# TRECHO DO TEXTO:
++++++++++++++++++++

Fingir orgasmo: A história de mulheres que nunca conseguiram gozar com parceiros


Fingir orgasmo: A história de mulheres que nunca conseguiram gozar com parceiros
Ilustração

Quando eu era adolescente, ouvia animada as amigas que já trepavam enumerando as vantagens de termos nascido mulheres nesse mundo transante.

A década de 90, quando eu era uma jovem nariguda que sonhava com uma futura redução de mamas, era um lugar muito mais machista do que o que vivemos atualmente – sim, amiguinhos, isso é possível -, de modo que, entre os tais benefícios femininos listados pelas colegas, estavam coisas como, por exemplo, os supostos privilégios de não precisar pagar a conta do motel, ter alguém para abrir a porta do carro no primeiro encontro, e a possibilidade de fingir orgasmos.

Confesso que a parte da conta e do carro nunca me apeteceram, talvez porque eu já enxergasse ali um sexismo contra o qual lutaria na vida adulta, ou talvez porque os caras com quem eu ficava, e que um dia eu poderia me relacionar, certamente não teriam grana para me botar dentro de um carro, muito menos de uma suíte com hidromassagem.

Enfim. Sei que a única questão que me martelava a cabeça entre aquele rol de regalias femininas, e que eu cogitava adotar quando minha hora chegasse, era o tal do gozo de mentira. Mas, por que raios seria legal dissimular meu prazer, especialmente se fosse apenas em prol da felicidade vaidosa de outra pessoa?

++++++++++++++++++++

# AÇÃO NECESSÁRIA A:
No texto sobre fingir orgasmo, em que década se passa a adolescência descrita?
# AÇÃO NECESSÁRIA B:
Continue o texto sobre fingir orgasmo a partir da última frase.
Não é preciso consultar os registros.

++++++++++++++++++++

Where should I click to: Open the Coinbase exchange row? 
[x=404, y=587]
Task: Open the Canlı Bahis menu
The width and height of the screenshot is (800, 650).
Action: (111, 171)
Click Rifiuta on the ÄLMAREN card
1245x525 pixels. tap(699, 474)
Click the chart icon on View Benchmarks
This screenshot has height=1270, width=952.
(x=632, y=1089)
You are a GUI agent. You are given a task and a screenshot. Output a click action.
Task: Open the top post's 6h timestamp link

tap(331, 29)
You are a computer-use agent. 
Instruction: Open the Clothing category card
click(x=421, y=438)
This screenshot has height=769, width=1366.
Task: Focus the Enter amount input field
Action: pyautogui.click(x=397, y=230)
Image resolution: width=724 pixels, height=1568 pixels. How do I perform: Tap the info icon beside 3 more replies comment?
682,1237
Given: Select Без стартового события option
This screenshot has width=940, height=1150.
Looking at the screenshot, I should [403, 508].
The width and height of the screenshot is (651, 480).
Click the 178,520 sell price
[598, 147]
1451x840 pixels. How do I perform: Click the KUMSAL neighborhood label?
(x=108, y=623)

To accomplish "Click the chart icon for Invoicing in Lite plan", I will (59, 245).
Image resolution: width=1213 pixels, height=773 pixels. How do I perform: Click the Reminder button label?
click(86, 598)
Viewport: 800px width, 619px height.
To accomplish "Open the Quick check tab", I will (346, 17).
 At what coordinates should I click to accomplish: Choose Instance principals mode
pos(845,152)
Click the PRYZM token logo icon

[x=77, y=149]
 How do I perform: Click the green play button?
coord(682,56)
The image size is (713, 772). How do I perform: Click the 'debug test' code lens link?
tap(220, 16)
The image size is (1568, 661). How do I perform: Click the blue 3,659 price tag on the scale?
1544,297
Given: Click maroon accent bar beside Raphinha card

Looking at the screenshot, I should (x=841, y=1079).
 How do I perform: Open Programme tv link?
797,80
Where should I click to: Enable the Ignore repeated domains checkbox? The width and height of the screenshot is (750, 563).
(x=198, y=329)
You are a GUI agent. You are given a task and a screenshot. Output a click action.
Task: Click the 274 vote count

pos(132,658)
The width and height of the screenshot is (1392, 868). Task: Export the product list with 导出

++++++++++++++++++++

# RESPOSTA DO EXERCÍCIO A:
Na década de 90.

# RESPOSTA DO EXERCÍCIO B:
Devia haver algum ganho naquilo. E, o que me explicavam as mulheres mais experientes era que, se eu um dia estivesse cansada, se o cara ou a mina com quem eu fosse para cama estivessem demorando demais para me fazer chegar a algum lugar, ou mesmo se, de fato, a ideia fosse agradar a pessoa revirando os olhos e sugerindo que aquele fora o melhor sexo de toda minha vida, eu tinha na manga o trunfo da dissimulação. Ufa, que... sorte?

"Três anos fingindo orgasmo deve servir para uma entrevista, pelo menos", comentou Aline* em um post que fiz no Facebook à procura de mulheres que se identificassem com o tema. Junto com ela, outras 328 garotas se manifestaram – destas, 90% respondiam à minha pergunta sobre já terem fingido orgasmo alguma vez na vida com um destemido "sim".

Ok, a postagem constava de um grupo secreto na rede social, visível e acessível apenas a convidadas, mas, ainda assim, admitir algo desta proporção diante de mil desconhecidas não é algo que se veja acontecer todos os dias.

Admitir, aliás, é a palavra-chave aqui. De acordo com a psicóloga Marina Simas de Lima, especialista em sexualidade humana pela Faculdade de Medicina da Universidade de São Paulo (FMUSP), coordenado pela médica Carmita Abdo, uma pesquisa do Projeto Sexualidade (Prosex) mostra que 56% das brasileiras não conseguem chegar lá. "A anorgasmia é um problema real, que atinge muitas mulheres", alerta.

"A mulher pode fingir orgasmo por não conhecer e por não saber lidar com o próprio corpo, por não ser bem estimulada pelo parceiro, ou, ainda, para não gerar um desconforto na relação a dois", explica a psicóloga.

Portanto, se tantas de nós passam pela mesma situação, de não conseguir gozar e não se sentirem à vontade para dividir isso com o parceiro ou parceira, deve haver algo de errado nessa equação. Mas o quê, especificamente?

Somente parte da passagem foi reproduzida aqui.